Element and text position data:
^^^^^^^^

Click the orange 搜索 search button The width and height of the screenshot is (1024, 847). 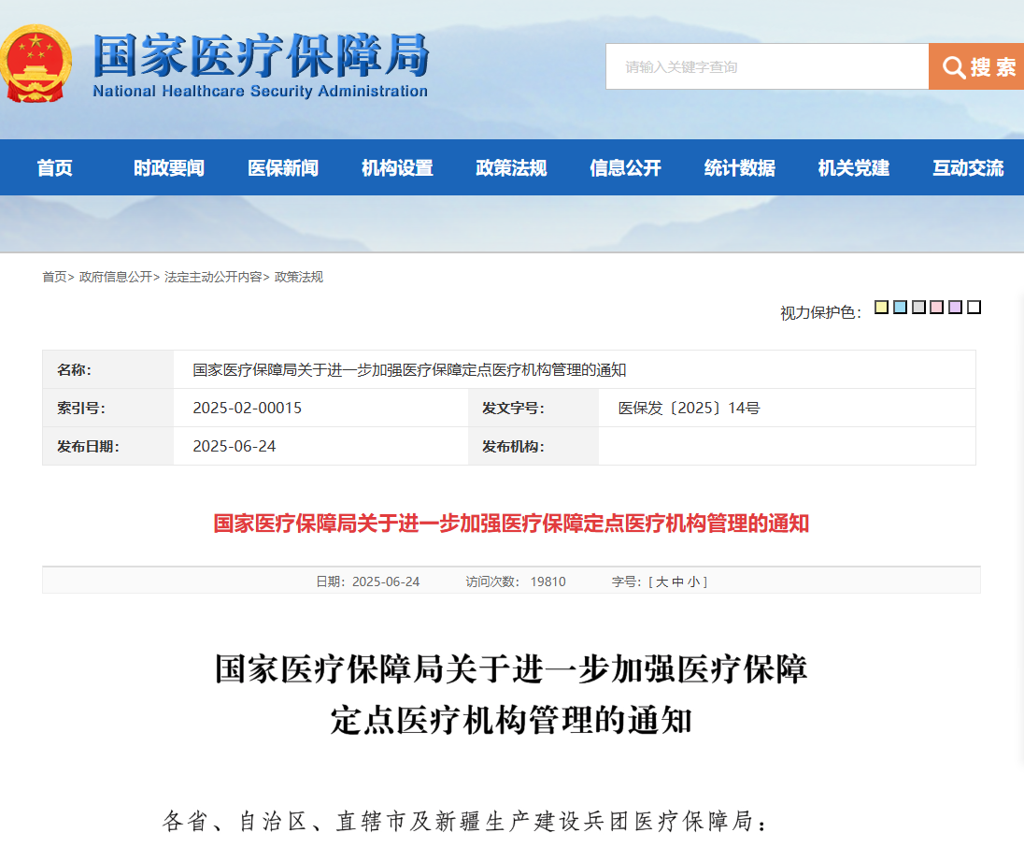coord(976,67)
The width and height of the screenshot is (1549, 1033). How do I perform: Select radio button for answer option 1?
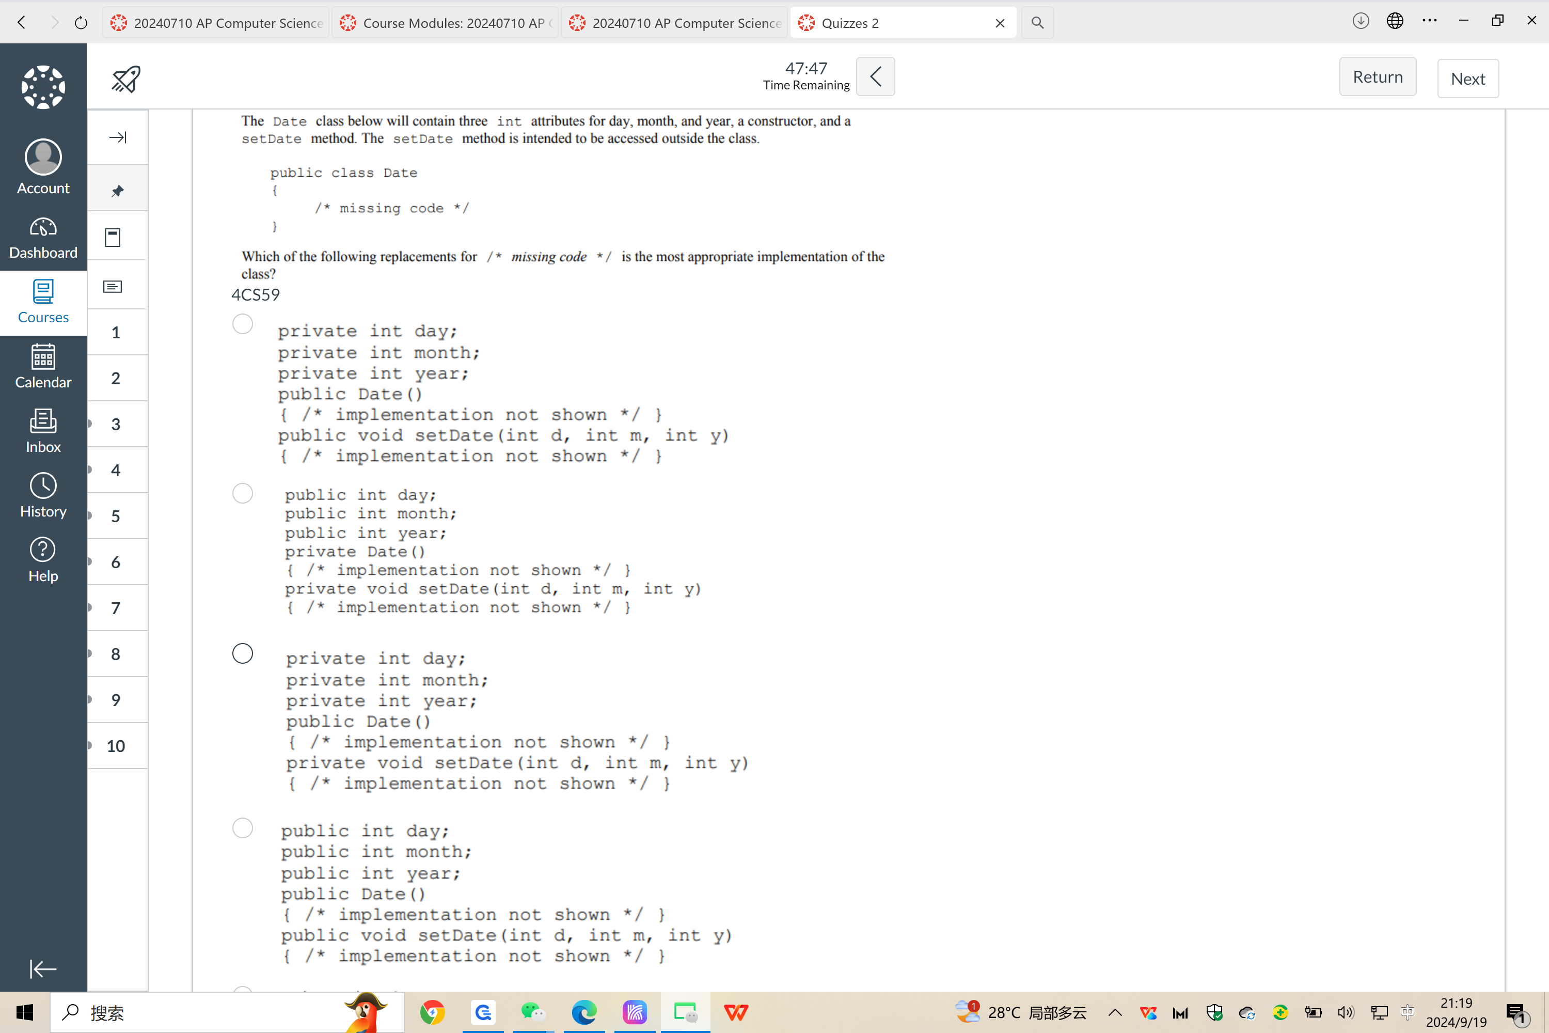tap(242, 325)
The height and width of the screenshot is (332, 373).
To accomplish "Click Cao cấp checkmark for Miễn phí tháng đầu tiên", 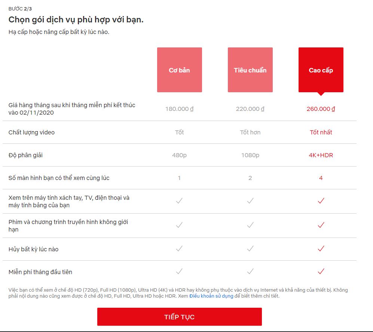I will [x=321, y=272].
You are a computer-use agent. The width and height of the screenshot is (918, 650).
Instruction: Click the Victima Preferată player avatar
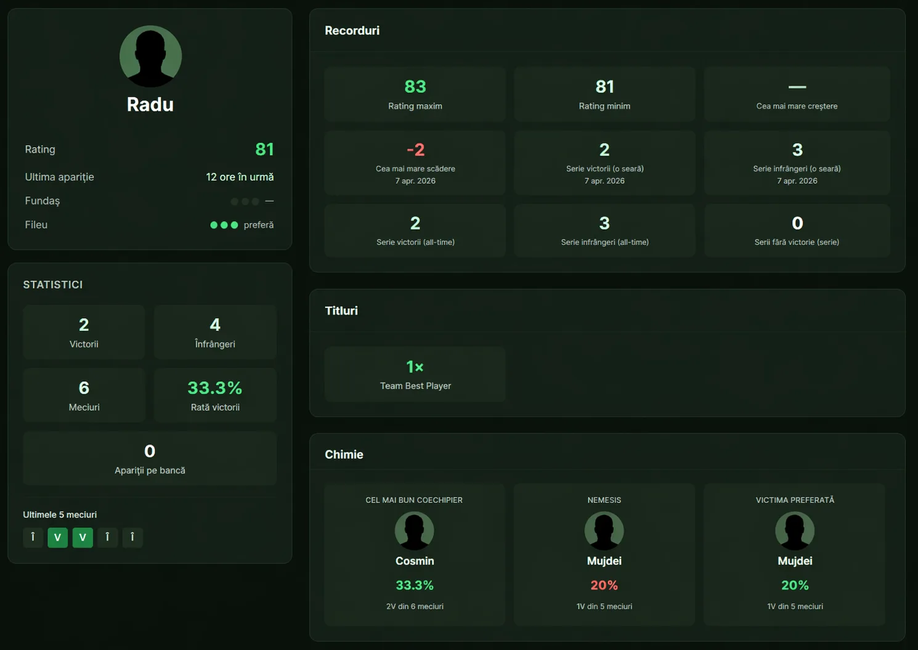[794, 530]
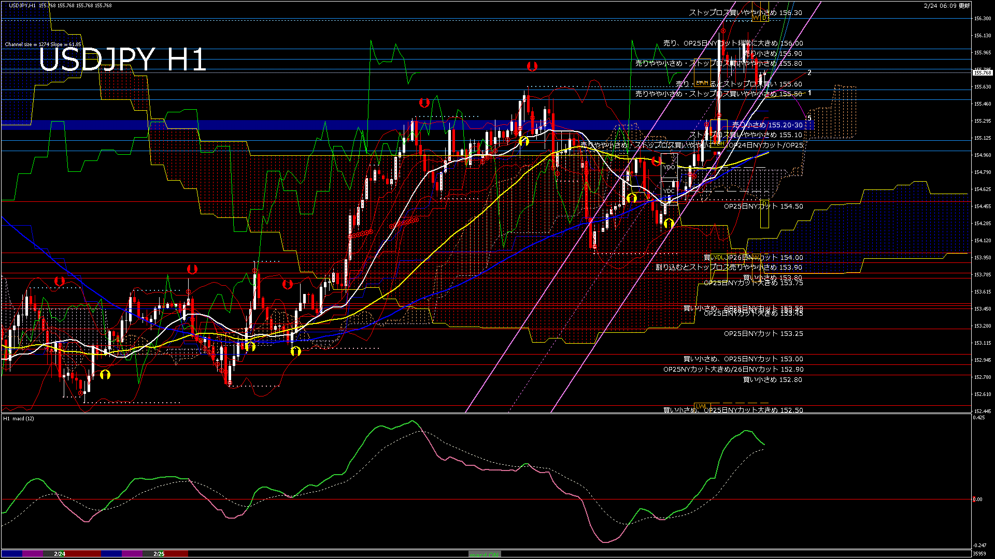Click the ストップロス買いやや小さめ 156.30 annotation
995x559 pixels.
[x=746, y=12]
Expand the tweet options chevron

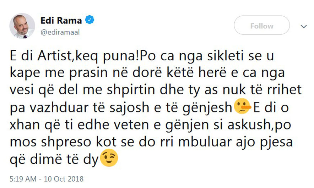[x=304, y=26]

^^^^^^^^

To do: Reproduce the lines of the data verbatim, starting at the line that contains "You are a computer-use" and stopping after the final line of the data. Leave the pictures out of your answer.

Problem solution:
You are a computer-use agent. The width and height of the screenshot is (918, 650).
Instruction: Click the Victima Preferată player avatar
[794, 530]
Click the ストップロス買いやや小さめ 156.30 annotation
995x559 pixels.
[x=746, y=12]
Expand the tweet options chevron

[x=304, y=26]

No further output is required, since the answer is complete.